• [Supplied material]
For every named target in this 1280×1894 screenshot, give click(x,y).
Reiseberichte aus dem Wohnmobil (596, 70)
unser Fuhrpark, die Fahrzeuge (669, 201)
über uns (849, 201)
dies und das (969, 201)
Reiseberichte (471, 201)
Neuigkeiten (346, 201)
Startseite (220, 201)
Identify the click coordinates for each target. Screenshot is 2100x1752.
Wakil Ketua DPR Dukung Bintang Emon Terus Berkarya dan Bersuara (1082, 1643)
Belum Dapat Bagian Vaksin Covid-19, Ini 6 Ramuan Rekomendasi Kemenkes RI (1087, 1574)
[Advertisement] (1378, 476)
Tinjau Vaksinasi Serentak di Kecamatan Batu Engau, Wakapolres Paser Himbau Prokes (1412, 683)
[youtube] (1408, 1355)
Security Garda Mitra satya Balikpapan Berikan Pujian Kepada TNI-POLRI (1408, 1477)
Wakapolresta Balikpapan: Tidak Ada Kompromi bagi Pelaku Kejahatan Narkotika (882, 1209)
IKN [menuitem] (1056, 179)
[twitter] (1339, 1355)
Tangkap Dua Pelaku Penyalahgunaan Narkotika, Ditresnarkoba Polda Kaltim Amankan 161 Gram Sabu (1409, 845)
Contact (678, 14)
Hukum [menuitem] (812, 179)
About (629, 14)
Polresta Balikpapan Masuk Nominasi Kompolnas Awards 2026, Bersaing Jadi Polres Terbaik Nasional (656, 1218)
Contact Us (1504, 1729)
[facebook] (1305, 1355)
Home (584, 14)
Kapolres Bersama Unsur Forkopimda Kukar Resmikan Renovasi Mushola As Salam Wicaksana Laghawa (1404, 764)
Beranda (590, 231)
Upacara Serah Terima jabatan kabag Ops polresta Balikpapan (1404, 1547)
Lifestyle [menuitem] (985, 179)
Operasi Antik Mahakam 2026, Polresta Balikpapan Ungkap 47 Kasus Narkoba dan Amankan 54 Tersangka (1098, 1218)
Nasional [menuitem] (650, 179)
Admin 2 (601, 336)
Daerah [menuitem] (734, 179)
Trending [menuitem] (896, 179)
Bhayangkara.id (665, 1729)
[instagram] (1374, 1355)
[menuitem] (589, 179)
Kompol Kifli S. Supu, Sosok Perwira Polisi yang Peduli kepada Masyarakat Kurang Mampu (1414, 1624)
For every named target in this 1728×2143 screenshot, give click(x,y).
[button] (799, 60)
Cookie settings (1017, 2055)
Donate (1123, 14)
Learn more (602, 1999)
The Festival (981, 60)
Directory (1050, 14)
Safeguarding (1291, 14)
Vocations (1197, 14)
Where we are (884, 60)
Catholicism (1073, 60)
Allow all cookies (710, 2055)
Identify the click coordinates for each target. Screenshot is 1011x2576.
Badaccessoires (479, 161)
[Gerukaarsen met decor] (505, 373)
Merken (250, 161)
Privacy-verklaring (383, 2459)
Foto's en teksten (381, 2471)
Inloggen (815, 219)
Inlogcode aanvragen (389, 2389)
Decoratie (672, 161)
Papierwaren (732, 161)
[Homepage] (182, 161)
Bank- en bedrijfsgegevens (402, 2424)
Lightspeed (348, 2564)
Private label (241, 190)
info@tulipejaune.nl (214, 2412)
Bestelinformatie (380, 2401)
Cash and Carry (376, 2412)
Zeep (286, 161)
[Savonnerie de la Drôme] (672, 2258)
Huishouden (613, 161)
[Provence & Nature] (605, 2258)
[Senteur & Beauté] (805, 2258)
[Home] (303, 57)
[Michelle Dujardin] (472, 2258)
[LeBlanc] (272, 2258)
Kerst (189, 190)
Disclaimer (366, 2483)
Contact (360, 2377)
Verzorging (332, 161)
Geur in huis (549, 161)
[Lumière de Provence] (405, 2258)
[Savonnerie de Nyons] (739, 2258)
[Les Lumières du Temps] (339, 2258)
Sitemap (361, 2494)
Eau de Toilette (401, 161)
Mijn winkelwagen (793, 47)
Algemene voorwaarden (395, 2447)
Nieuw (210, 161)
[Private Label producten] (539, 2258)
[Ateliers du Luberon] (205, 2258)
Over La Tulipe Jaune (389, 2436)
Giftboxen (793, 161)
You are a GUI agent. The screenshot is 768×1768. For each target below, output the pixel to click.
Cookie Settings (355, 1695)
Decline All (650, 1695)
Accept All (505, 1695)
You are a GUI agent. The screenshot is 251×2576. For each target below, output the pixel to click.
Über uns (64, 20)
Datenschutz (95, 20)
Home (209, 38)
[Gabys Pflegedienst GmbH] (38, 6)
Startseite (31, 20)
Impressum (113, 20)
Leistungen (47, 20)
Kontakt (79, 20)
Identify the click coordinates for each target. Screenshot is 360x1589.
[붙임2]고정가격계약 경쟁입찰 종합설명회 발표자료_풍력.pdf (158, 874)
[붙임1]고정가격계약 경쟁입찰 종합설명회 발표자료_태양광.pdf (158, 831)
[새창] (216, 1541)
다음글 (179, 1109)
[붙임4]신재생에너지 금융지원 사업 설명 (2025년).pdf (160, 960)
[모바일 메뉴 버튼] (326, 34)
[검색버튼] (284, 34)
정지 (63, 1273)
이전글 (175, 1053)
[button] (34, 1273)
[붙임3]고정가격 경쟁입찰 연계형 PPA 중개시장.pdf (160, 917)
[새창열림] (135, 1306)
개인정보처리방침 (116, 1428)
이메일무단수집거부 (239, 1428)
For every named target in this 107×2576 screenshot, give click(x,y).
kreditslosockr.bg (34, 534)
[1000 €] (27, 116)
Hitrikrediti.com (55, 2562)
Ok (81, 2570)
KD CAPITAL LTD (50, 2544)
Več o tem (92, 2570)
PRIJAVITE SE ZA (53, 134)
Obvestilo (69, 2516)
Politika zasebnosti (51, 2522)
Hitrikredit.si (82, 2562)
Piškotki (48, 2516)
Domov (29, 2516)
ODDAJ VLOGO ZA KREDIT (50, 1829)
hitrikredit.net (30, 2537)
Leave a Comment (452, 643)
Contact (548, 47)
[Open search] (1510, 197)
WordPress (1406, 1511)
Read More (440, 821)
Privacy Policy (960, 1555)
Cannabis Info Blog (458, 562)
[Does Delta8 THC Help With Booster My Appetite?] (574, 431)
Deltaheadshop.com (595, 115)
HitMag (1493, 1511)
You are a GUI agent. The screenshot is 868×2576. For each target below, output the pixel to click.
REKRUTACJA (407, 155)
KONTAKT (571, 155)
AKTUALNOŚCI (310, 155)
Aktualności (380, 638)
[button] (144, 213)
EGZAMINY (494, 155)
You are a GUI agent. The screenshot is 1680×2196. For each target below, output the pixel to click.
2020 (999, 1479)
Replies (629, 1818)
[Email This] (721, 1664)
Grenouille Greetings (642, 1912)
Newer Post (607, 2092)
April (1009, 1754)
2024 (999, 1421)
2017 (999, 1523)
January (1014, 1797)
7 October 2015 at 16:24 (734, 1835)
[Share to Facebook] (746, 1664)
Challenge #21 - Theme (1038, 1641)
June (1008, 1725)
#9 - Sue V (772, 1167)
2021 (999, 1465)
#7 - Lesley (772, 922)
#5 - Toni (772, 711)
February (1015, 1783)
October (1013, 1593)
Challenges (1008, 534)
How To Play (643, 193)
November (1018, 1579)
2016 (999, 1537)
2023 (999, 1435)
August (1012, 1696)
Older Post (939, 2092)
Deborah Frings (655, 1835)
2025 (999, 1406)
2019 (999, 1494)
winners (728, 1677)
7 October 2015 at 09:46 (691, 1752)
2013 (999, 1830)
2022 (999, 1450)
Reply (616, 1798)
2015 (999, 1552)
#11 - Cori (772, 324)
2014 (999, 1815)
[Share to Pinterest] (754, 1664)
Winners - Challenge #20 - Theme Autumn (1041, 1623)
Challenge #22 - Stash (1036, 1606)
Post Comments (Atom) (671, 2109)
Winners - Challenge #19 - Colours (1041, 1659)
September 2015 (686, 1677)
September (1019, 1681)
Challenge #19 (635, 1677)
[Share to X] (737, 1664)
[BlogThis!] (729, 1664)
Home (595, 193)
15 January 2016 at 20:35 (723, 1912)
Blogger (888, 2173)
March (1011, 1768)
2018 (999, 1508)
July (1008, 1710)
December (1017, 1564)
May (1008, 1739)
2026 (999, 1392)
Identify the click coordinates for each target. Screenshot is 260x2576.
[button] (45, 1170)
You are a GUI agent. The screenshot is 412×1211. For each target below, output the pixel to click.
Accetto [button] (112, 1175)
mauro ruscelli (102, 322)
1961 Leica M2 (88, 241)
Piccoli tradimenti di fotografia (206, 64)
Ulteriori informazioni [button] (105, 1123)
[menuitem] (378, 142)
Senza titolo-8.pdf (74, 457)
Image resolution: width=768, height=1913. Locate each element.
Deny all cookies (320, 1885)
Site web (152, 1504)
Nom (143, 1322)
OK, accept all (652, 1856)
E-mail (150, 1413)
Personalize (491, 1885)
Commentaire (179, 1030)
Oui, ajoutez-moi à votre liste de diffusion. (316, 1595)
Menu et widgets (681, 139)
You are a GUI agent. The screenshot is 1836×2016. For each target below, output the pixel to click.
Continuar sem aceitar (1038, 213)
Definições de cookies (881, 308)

• [Your instructions] Looking at the entries above, can you reproduce exactly the lines from the one that holds "Contact Us (1504, 1729)" through the one that holds "Trending [menuitem] (896, 179)", and only those?

• [Response for this exercise]
Contact Us (1504, 1729)
[facebook] (1305, 1355)
Home (584, 14)
Kapolres Bersama Unsur Forkopimda Kukar Resmikan Renovasi Mushola As Salam Wicaksana Laghawa (1404, 764)
Beranda (590, 231)
Upacara Serah Terima jabatan kabag Ops polresta Balikpapan (1404, 1547)
Lifestyle [menuitem] (985, 179)
Operasi Antik Mahakam 2026, Polresta Balikpapan Ungkap 47 Kasus Narkoba dan Amankan 54 Tersangka (1098, 1218)
Nasional [menuitem] (650, 179)
Admin 2 (601, 336)
Daerah [menuitem] (734, 179)
Trending [menuitem] (896, 179)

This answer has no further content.